Fuel oil in the crankcase lube oil can cause the oil to chemically degrade. This means that the oil loses viscosity and is less effective when lubricating. The loss of viscosity of the lube oil causes the oil to not fully connect and lubricate the moving parts of the engine. This lack of lubrication can cause the engine to have an increased amount of wear over time.

== Reducing Crankcase dilution ==

There are many ways to reduce the amount of crankcase dilution that occurs in an engine. One of the ways is to counteract the loss of viscosity by using a heavier oil. The viscosity that they recommended was 500-575 sec. Another thing that can reduce the effects of crankcase dilution is changing the piston compression rings when they become worn. This would reduce the amount of blow-by gases and overall reducing the effects. Another thing that can be done is to change the car's oil regularly to avoid the wear on your engine from crankcase dilution.

== Detecting Crankcase dilution ==
Detecting crankcase dilution can help reduce the effects that it will have on your engine. There are many ways to detect crankcase dilution. One of the ways is to check the flash point of the oil and compare it to the brand of lube oil. The way to test the flash point of the oil is to manually take a sample and use a testing kit. When the fuel leaks into the lube oil the chemical makeup is different than the normal lube oil. Another way to test for crankcase dilution is to use a SAW to test the concentration of fuel oil in the crankcase oil. SAW stands for surface acoustic wave.

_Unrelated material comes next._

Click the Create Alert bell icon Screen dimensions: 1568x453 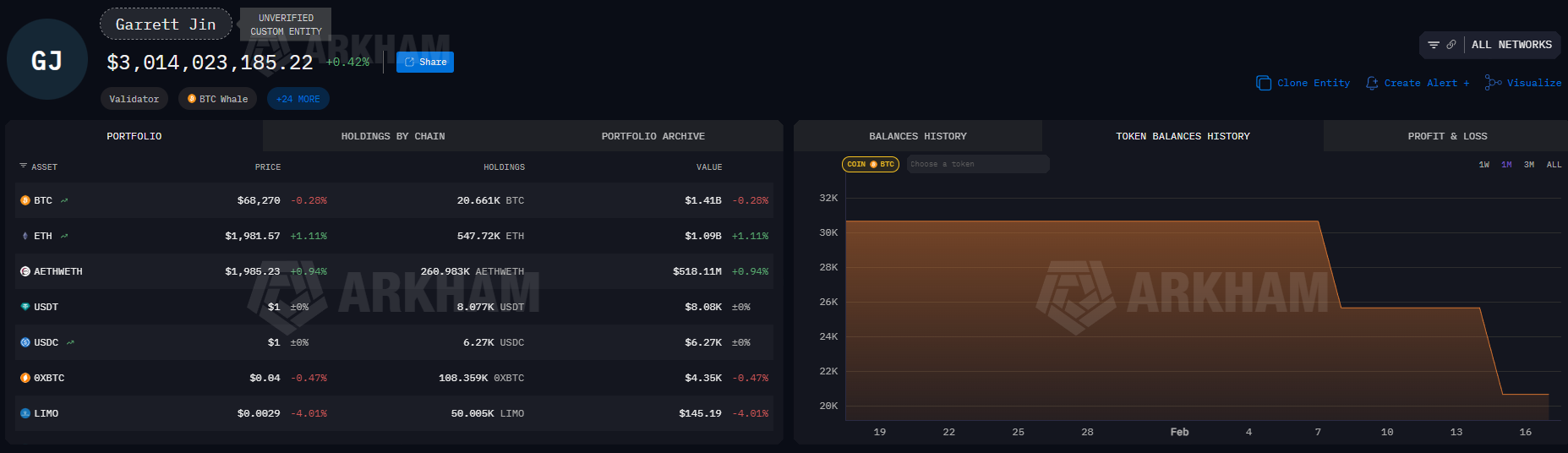coord(1372,83)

== Biodiesel and crankcase dilution ==

Biodiesel is vegetable oil or animal fats that are mixed with lipids to produce alcohol that can be burned. The alcohol that is produced is the biodiesel. Engines that run on biodiesel have the same problem as regular fuel engines. The biodiesel fuel finds its way into the crankcase of the engine and mixes with the lube oil. When biodiesel leaks into the crankcase, it has more problems than with more traditional fuel. The biodiesel has a higher boiling point than regular fuel and is less likely to evaporate out causing it to stay in the crankcase for a longer period of time. Also, the longer that the biodiesel stays inside of the crankcase, it degrades the organic acids in the lube oil and then reacts with the crankcase wall. After reacting, it causes deposits of the reacted biodiesel in the walls of the crankcase . There are ways that these effects can be reduced. Chevron created additives to reduce the effects of the biodiesel.